[WRITTEN EXERCISE]
Update the entries beginning at the line that has "Click the brown Windböen legend square" and continuing through the end of the entries, replacing "brown" with "green" and leaving everything else unchanged. Give only those lines, without the pictures.

──────── INPUT FOR THIS TASK ────────

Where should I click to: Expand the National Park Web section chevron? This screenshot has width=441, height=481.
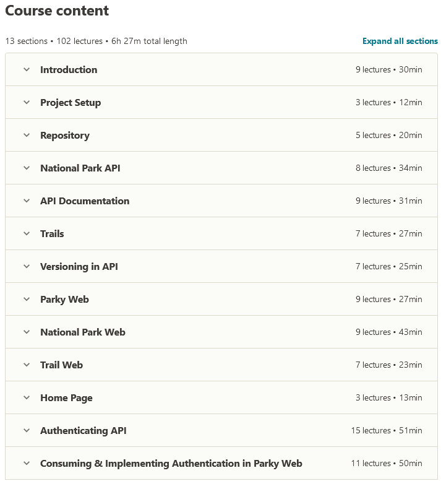[x=27, y=332]
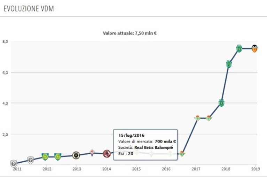267x178 pixels.
Task: Click the second Betis crest after 2017
Action: [209, 118]
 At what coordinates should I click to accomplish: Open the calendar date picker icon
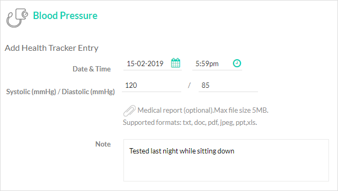point(175,63)
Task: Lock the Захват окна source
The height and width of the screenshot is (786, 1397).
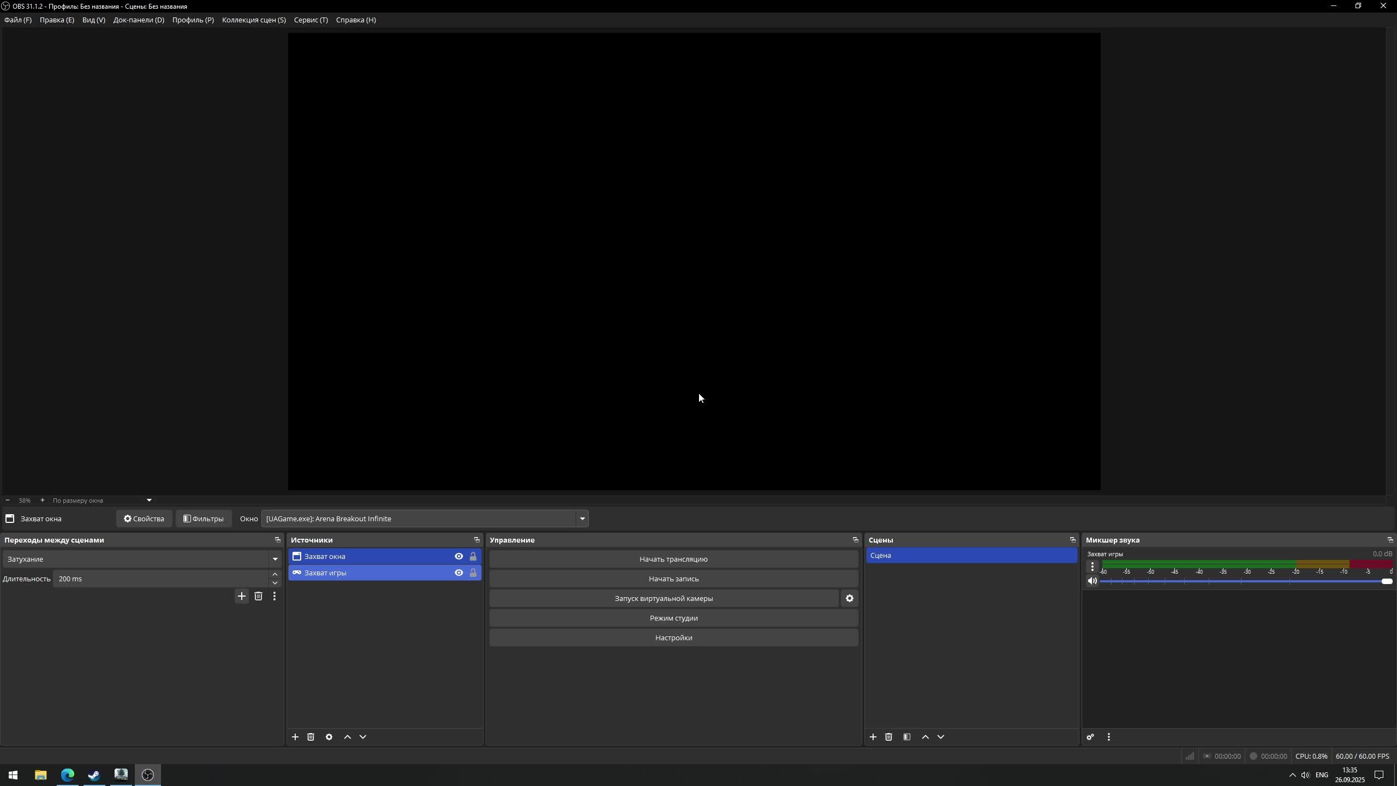Action: pos(473,556)
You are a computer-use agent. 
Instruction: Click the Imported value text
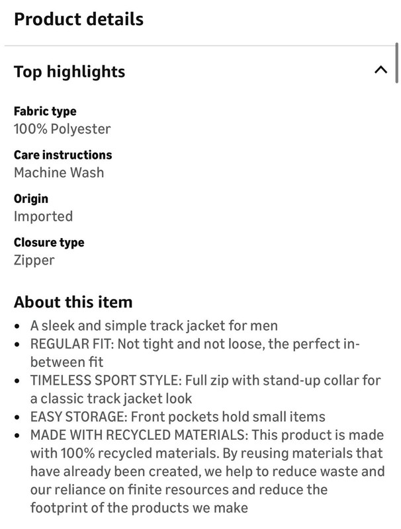[43, 216]
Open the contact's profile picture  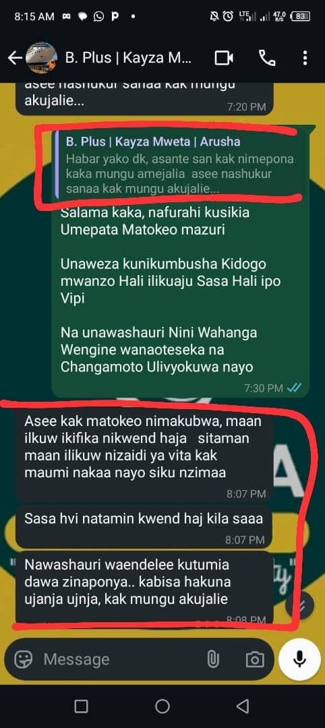(x=41, y=58)
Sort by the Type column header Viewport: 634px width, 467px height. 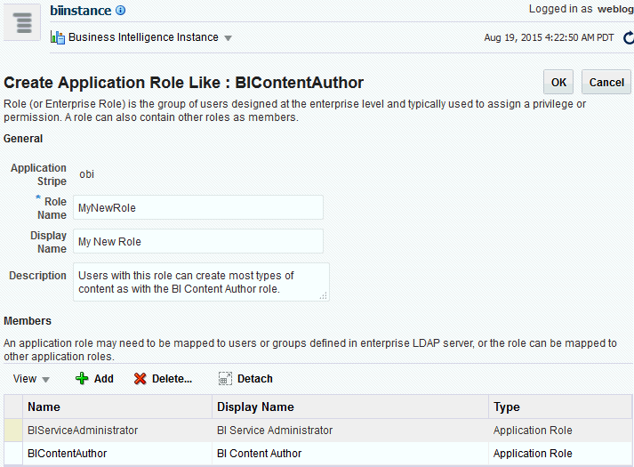coord(507,407)
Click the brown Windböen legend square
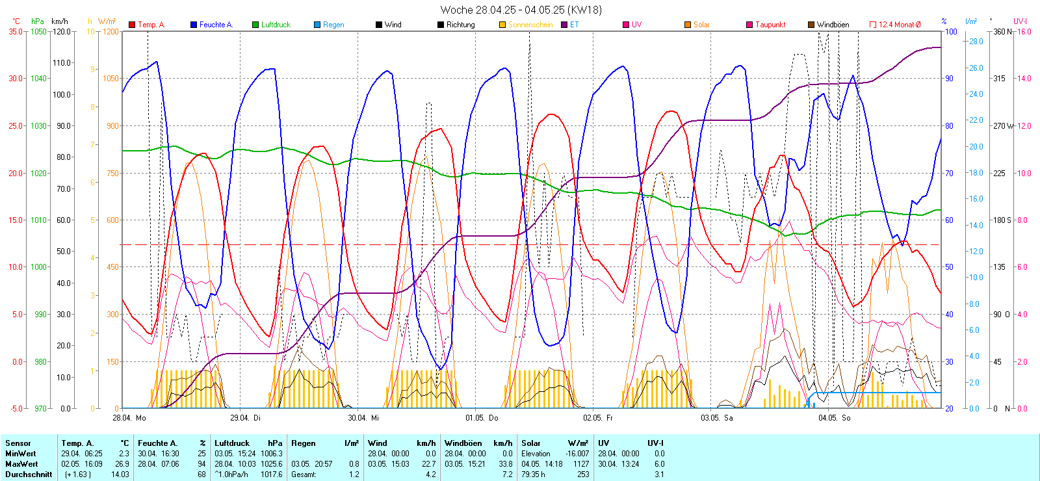 (x=811, y=25)
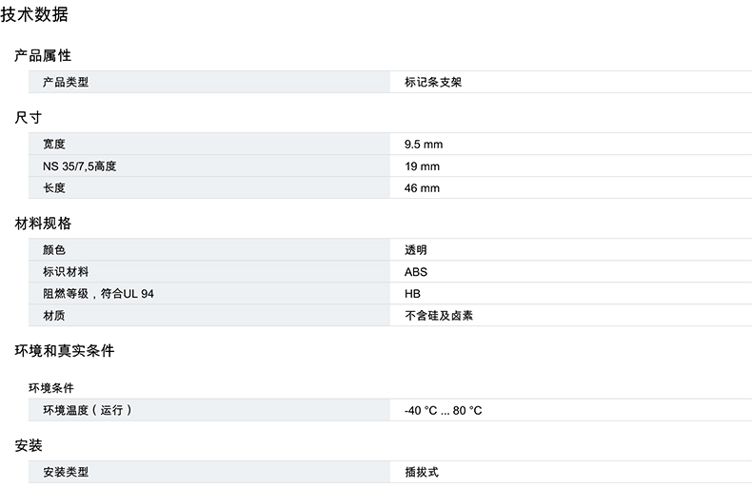Click the 尺寸 section heading
Image resolution: width=752 pixels, height=488 pixels.
click(29, 118)
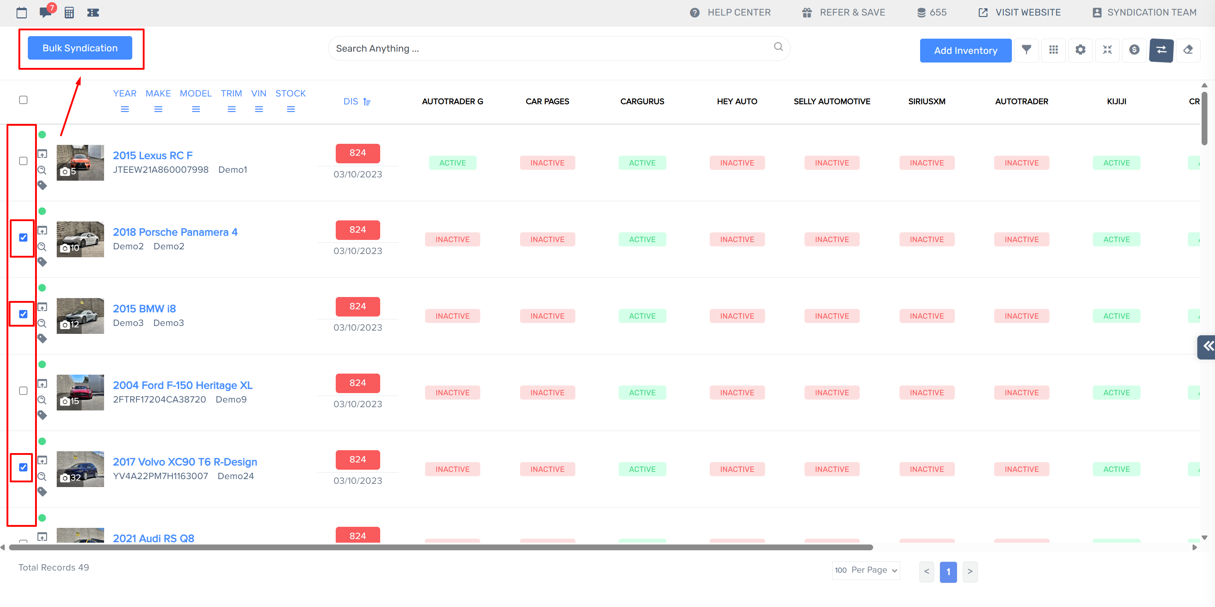
Task: Click the eraser clear icon
Action: pyautogui.click(x=1188, y=50)
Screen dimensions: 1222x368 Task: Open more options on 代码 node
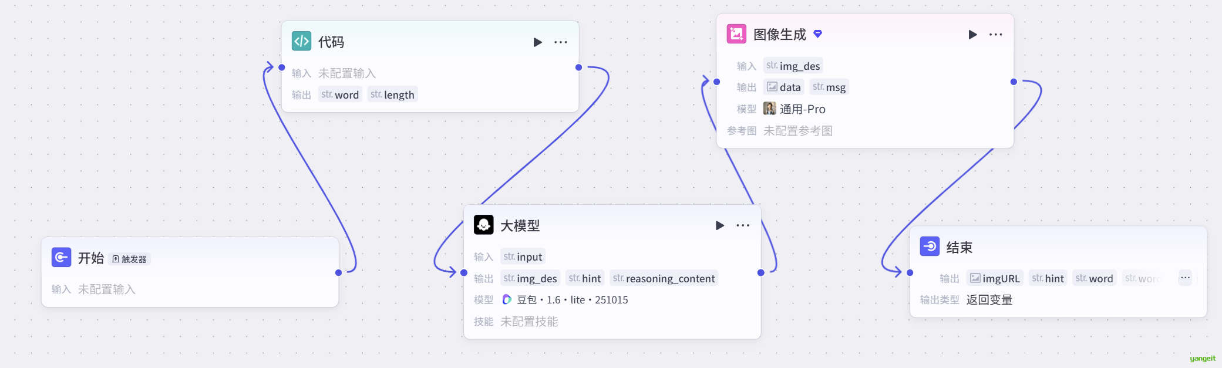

────────

[FINAL RESULT]
Click the green Windböen legend square
 (x=811, y=25)
Click the 尺寸 section heading
Image resolution: width=752 pixels, height=488 pixels.
click(29, 118)
Task: Click the eraser clear icon
Action: pyautogui.click(x=1188, y=50)
Screen dimensions: 1222x368 Task: Open more options on 代码 node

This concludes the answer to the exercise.